* _Problem description_:
Convert the material into a Markdown table with the columns Row and Line, starting with the line that contains "This screenshot has width=457, height=620." and continuing through the line that contains "click(x=418, y=691)". Number each row and omit any blank lines.

**** Supplied records

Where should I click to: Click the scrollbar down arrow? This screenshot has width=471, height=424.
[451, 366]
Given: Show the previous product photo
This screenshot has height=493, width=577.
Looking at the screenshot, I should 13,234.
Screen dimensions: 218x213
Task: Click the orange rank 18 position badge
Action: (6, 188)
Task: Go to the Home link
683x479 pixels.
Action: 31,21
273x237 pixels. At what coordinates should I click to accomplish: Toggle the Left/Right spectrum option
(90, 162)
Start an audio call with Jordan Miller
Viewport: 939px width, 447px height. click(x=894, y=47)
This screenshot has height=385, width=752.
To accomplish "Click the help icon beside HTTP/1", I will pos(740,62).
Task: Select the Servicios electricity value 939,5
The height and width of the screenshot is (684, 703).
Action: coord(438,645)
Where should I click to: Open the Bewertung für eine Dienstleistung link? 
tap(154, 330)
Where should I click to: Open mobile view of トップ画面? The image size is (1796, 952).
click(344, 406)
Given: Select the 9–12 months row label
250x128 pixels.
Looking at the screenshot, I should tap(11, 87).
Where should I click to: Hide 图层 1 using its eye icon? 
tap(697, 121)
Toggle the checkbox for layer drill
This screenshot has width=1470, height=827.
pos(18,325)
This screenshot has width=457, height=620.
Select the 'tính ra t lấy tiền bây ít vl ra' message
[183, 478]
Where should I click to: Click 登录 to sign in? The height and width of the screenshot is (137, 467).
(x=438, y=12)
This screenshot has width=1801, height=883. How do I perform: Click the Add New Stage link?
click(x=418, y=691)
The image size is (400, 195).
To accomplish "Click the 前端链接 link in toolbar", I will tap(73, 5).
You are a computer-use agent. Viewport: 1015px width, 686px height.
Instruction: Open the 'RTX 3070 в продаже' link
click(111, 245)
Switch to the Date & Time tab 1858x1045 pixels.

********

* _Exercise solution_:
| Row | Line |
|---|---|
| 1 | This screenshot has width=457, height=620. |
| 2 | Select the 'tính ra t lấy tiền bây ít vl ra' message |
| 3 | [183, 478] |
| 4 | Where should I click to: Click 登录 to sign in? The height and width of the screenshot is (137, 467). |
| 5 | (x=438, y=12) |
| 6 | This screenshot has width=1801, height=883. How do I perform: Click the Add New Stage link? |
| 7 | click(x=418, y=691) |